Methods and results: The individuals were located through addresses from the alumnae office. Of these, 1,021 (64%) returned their completed questionnaires and these included 738 (72%) who had allergy skin tests as freshmen. A similar proportion of our total population of 1,021 were skin tested as freshmen compared with the original study population of 1,836 in the freshmen year (72% versus 68%). This difference was not statistically significant. Among these 738 alumnae, with a mean age of 40 years, there were a total of 84 with a history of asthma. At the time of the 23-year followup, 44 (52%) were considered to have active asthma and 40 (48%) were symptom free. A majority (85%) of those with inactive asthma were symptom free for 5 years or longer. Of those with active asthma, 50% felt they were improved, 39% unchanged, 9% felt worse, and 2% were unknown.
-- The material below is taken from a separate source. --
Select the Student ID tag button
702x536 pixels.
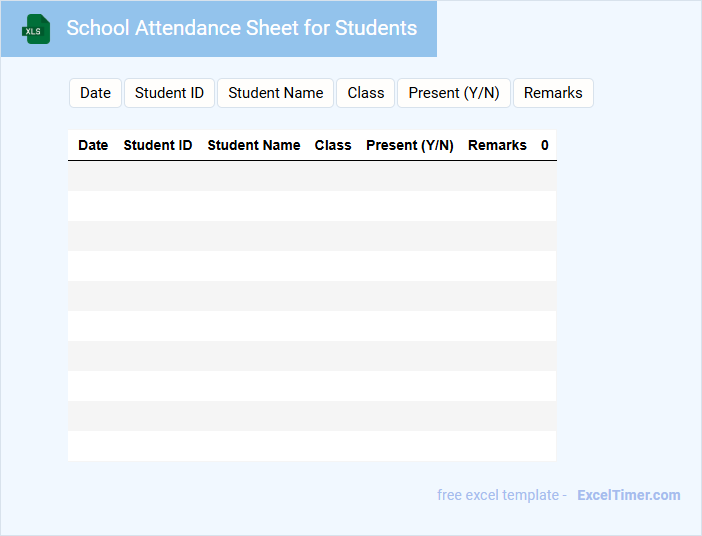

Atopy was a non-prognostic indicator of asthma outcome as determined by scratch skin testing as college freshmen. New asthma occurred in 36 (5.2%) of those at risk to develop new asthma in this 23-year period for a rate of 0.23% per year.
Conclusion: This 23-year followup study demonstrates that the cumulative prevalence of asthma continues to increase as the individuals become older. The asthma symptoms were no longer present or were improved in about three-fourths of the asthma subjects in this 40-year-old age group. Of the remainder, most symptoms were unchanged and a small number felt worse.